Kuberaa Review: A Stark Look at Power Through Three Lives

HomeMovie ReviewKuberaa Review: A Stark Look at Power Through Three Lives

June 20, 2025: In a world where commercial cinema often bows to superstardom, Kuberaa dares to tread a different path. It doesn’t glorify its A-list cast — Dhanush, Nagarjuna Akkineni, Rashmika Mandanna — but instead strips them down to their characters, placing them in a world shaped by ambition, inequality, and survival. Writer-director Sekhar Kammula marks 25 years in the industry with a bold narrative that challenges mainstream Telugu cinema’s usual comforts. Kuberaa doesn’t aim to entertain passively — it wants to provoke thought.

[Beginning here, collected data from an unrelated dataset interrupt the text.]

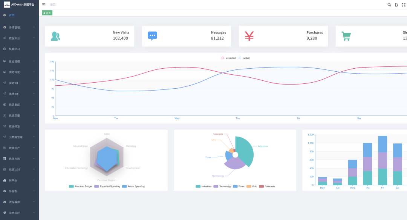Toggle 'Allocated Budget' in radar chart legend
This screenshot has height=220, width=407.
(81, 186)
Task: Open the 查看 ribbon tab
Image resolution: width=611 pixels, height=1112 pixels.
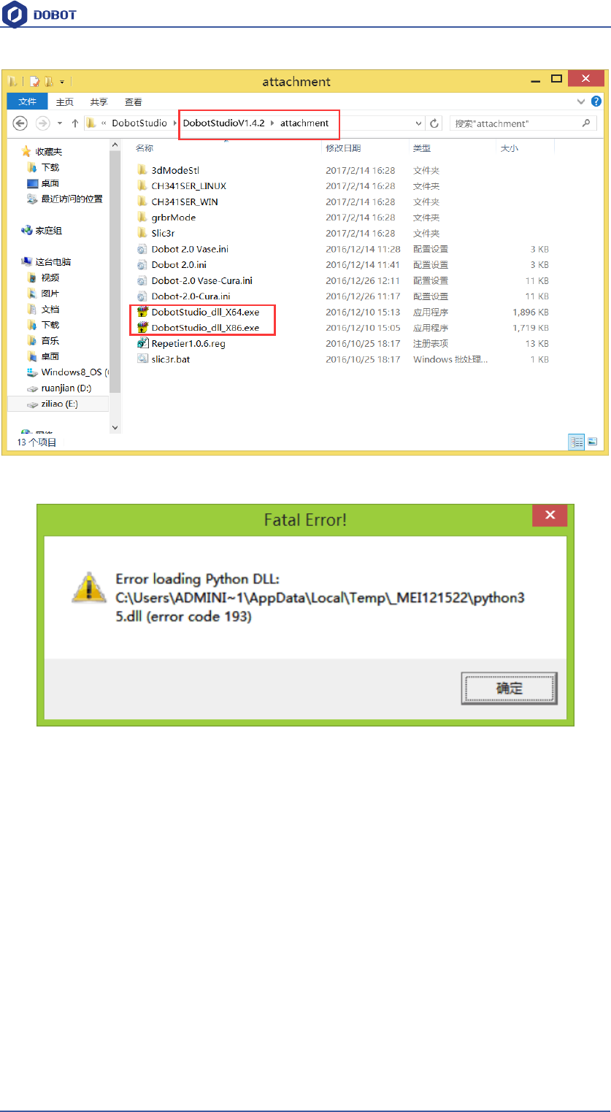Action: [x=134, y=101]
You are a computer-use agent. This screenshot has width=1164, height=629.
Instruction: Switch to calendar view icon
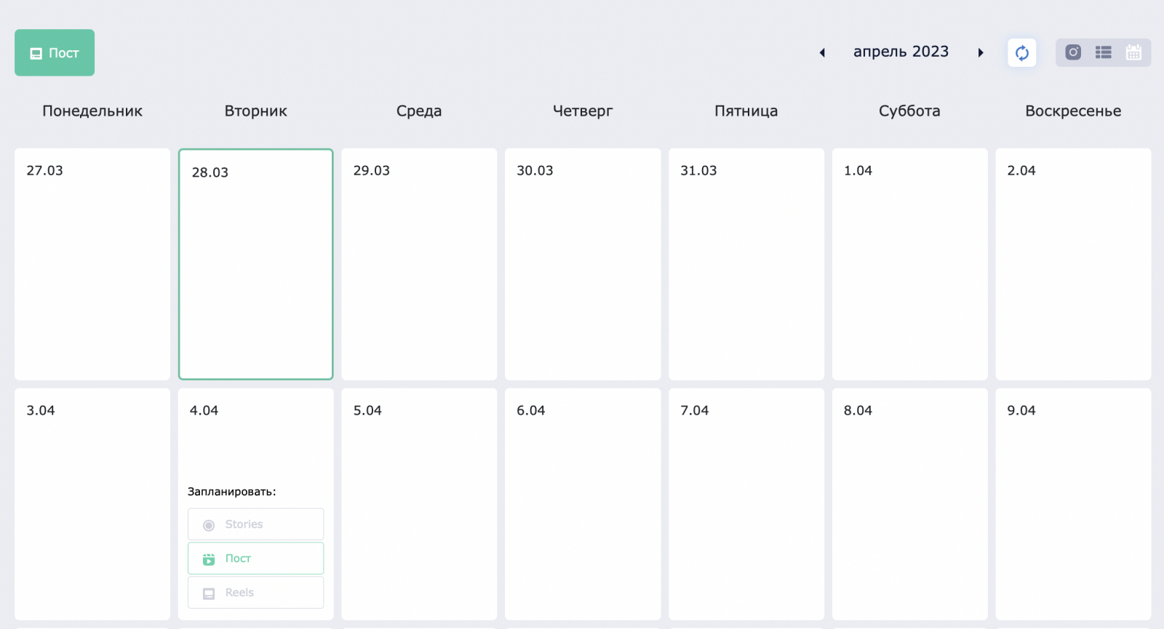(1133, 52)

Kuberaa Review: A Tale of Money, Morality, and Mayhem

At its core, Kuberaa is a clash of worlds. One belongs to Neeraj Mitra (played with unnerving precision by Jim Sarbh), a billionaire who equates fame with control. The other belongs to Deva (Dhanush), a beggar whose life is dictated by hunger, vulnerability, and the hope for dignity. These two realities eventually collide, not through a simplistic underdog tale, but through a layered, slowly building thriller that explores the cost of greed and the resilience of the human spirit.

Sekhar Kammula avoids the trappings of formulaic storytelling. There’s no hero entry, no punch dialogues to earn whistles. Instead, he crafts an unsettling reality, the kind that creeps up on you. The introduction of Deva, a ragged man in a world that doesn’t see him, is a moment of quiet impact. Dhanush brings his usual authenticity, portraying pain and survival without ever begging for sympathy.

Jim Sarbh’s Neeraj is cold, confident, and dangerous, navigating boardrooms and back alleys with the same ruthless intent. His fluency in Telugu adds depth, making his presence feel native rather than parachuted in. Meanwhile, Nagarjuna’s character, Deepak Tej, a CBI officer caught in a moral struggle, is both grounded and quietly intense. His restrained performance reflects the soul of a man grappling with conscience in a broken system.

The cinematography by Niketh Bommi and the production design by Thota Tharani create a sharp contrast, from sky-high luxury towers to the underbelly of Mumbai’s streets. These visuals support a narrative that questions societal blind spots, especially the dehumanization of the poor.

The film Kuberaa finds strength when it leans into its thriller elements. The pacing picks up, the tension builds, and the lines between victim and victor begin to blur. Rashmika Mandanna’s character, Sameera, emerges gradually, a subtle but significant part of the puzzle, bringing moments of warmth and humour amid the chaos.

However, not all threads hold. A subplot involving a pregnant woman feels emotionally manipulative rather than impactful. Some transitions lack clarity, making it hard to track how secondary characters fit into the broader picture. The film’s final act, while emotionally charged, doesn’t entirely land — opting for poetic resolution over realism.

Devi Sri Prasad’s score supports the shifts in mood without overwhelming the story. From eerie silences to swelling orchestration, the music stays aligned with the characters’ emotional journeys.

Final Thoughts

Kuberaa may not tick every box for a flawless thriller, but it certainly ticks the right ones for relevance and courage. It raises questions, about power, about who gets forgotten, and about what justice really means. It’s not just a film; it’s a reflection of societal divides we often ignore.